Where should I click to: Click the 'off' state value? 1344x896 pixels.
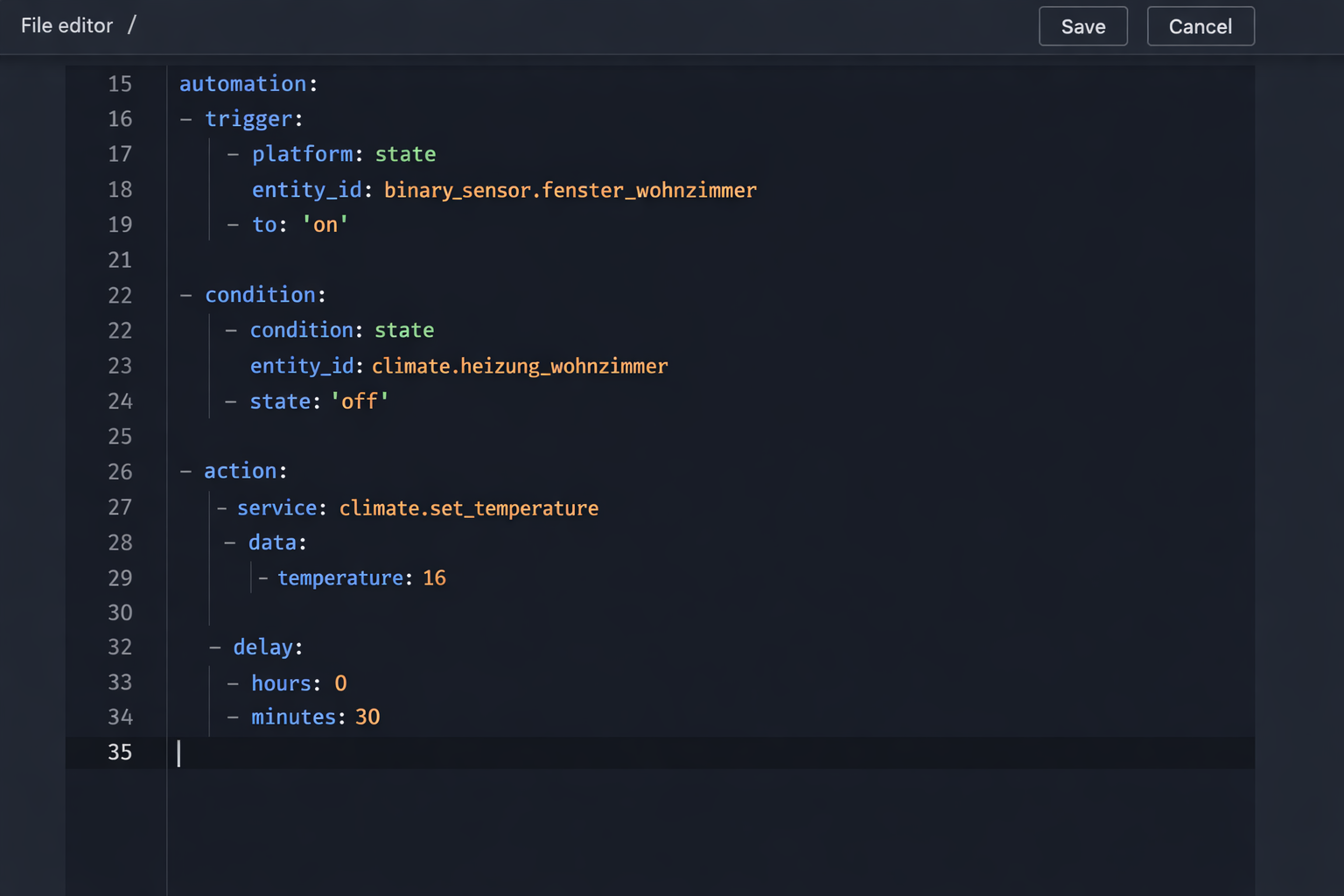pyautogui.click(x=360, y=401)
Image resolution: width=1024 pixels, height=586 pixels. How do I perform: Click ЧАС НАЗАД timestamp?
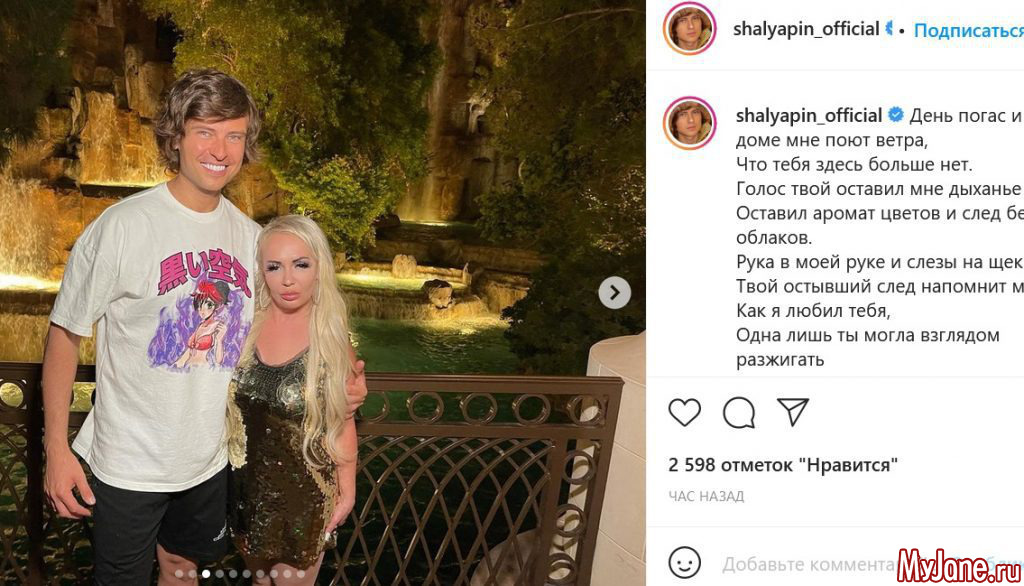coord(706,496)
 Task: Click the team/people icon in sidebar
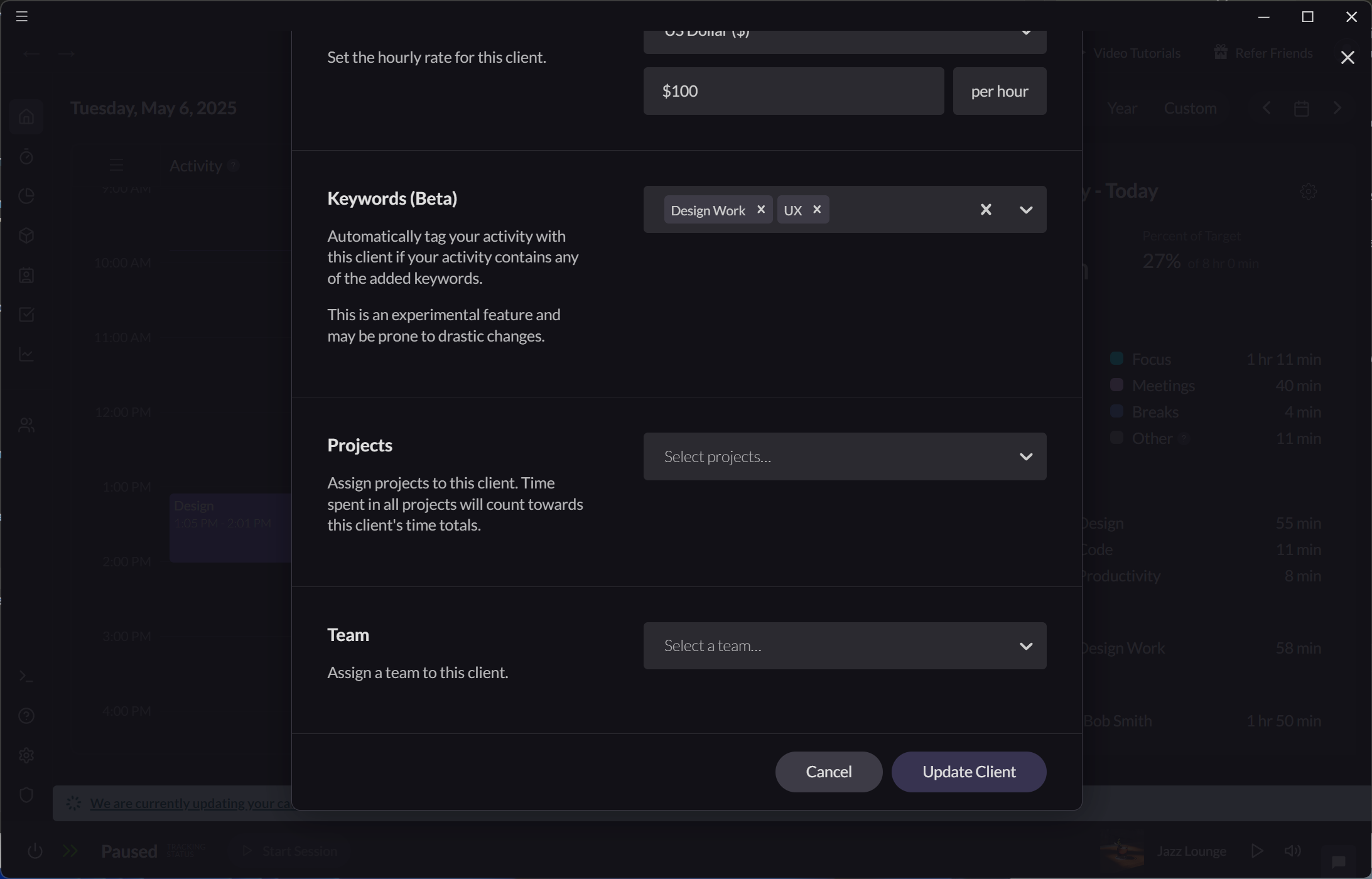[26, 424]
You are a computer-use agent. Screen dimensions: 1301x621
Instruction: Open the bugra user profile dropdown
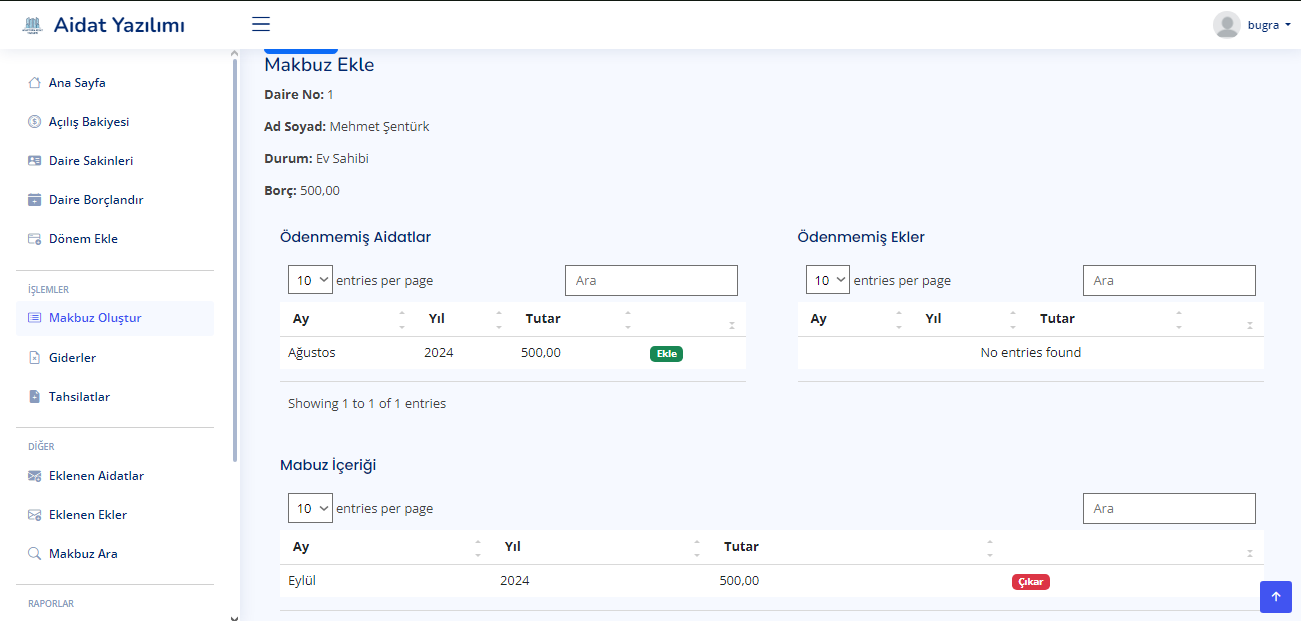pyautogui.click(x=1252, y=25)
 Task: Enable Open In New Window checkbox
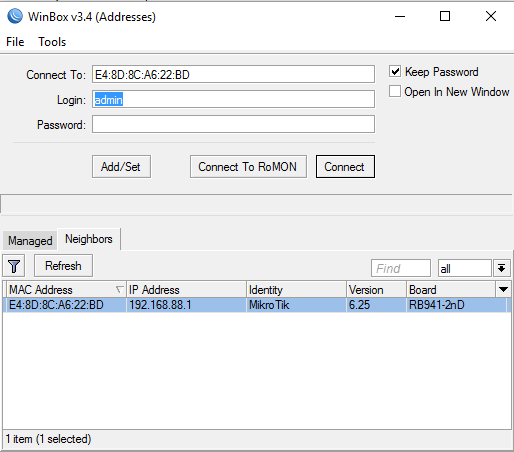(395, 91)
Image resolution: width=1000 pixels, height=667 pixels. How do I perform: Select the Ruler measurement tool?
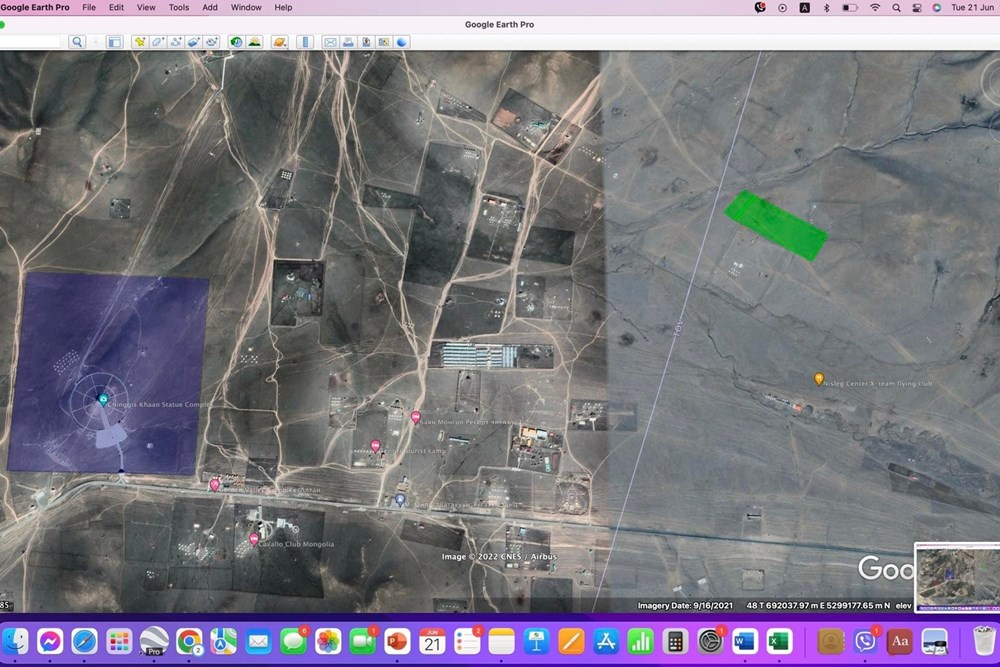[x=305, y=42]
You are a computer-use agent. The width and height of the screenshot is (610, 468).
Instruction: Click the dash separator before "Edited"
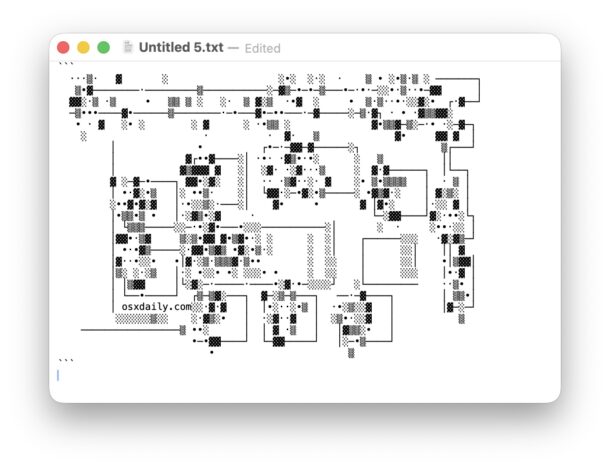coord(233,48)
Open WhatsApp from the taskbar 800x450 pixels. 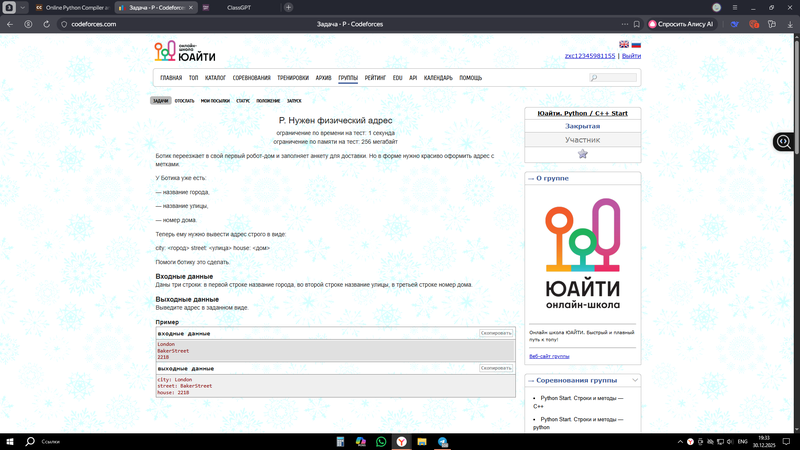[x=381, y=441]
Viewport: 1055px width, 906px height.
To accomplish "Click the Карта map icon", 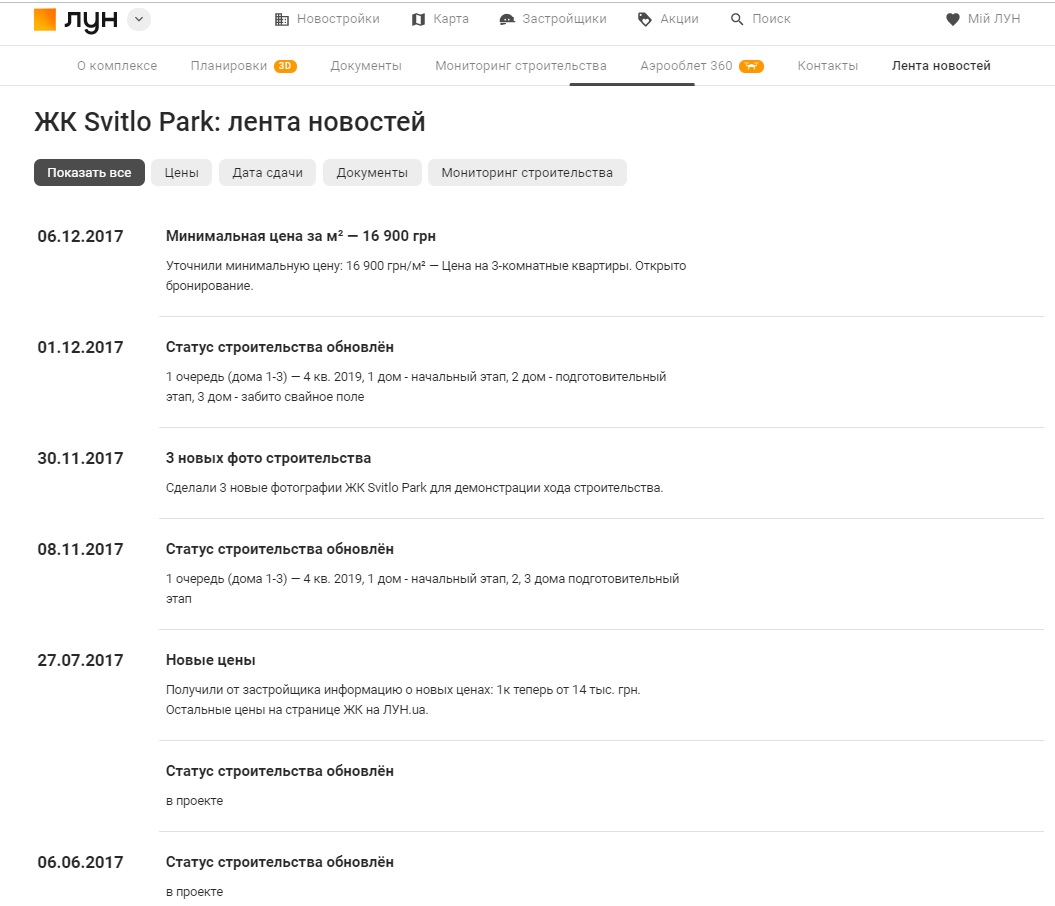I will point(418,19).
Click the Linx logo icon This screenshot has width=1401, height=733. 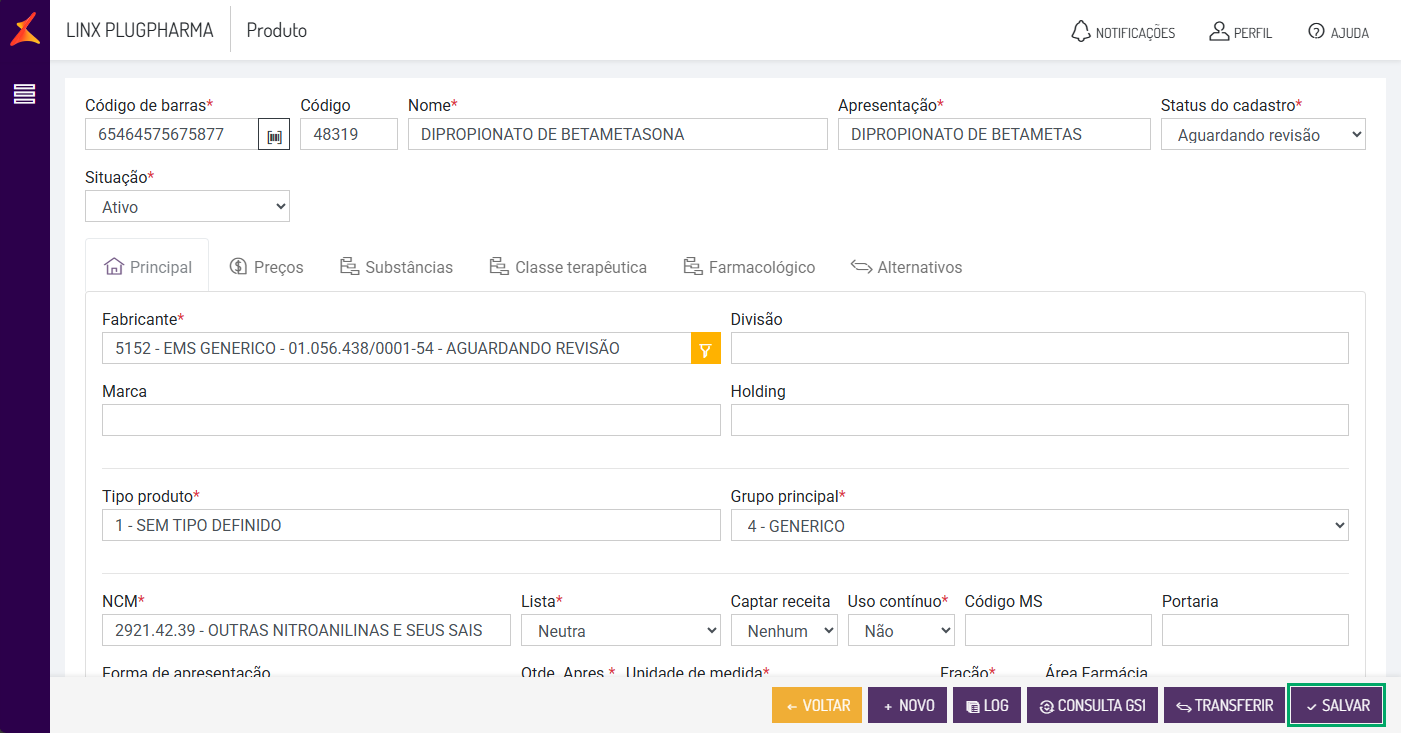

......

**Task requirements:** Go through the data and copy every line that includes "agent".

**Exercise answer:**
You are a computer-use agent. Screen dimensions: 1301x621
You are a computer-use agent. The width and height of the screenshot is (610, 468).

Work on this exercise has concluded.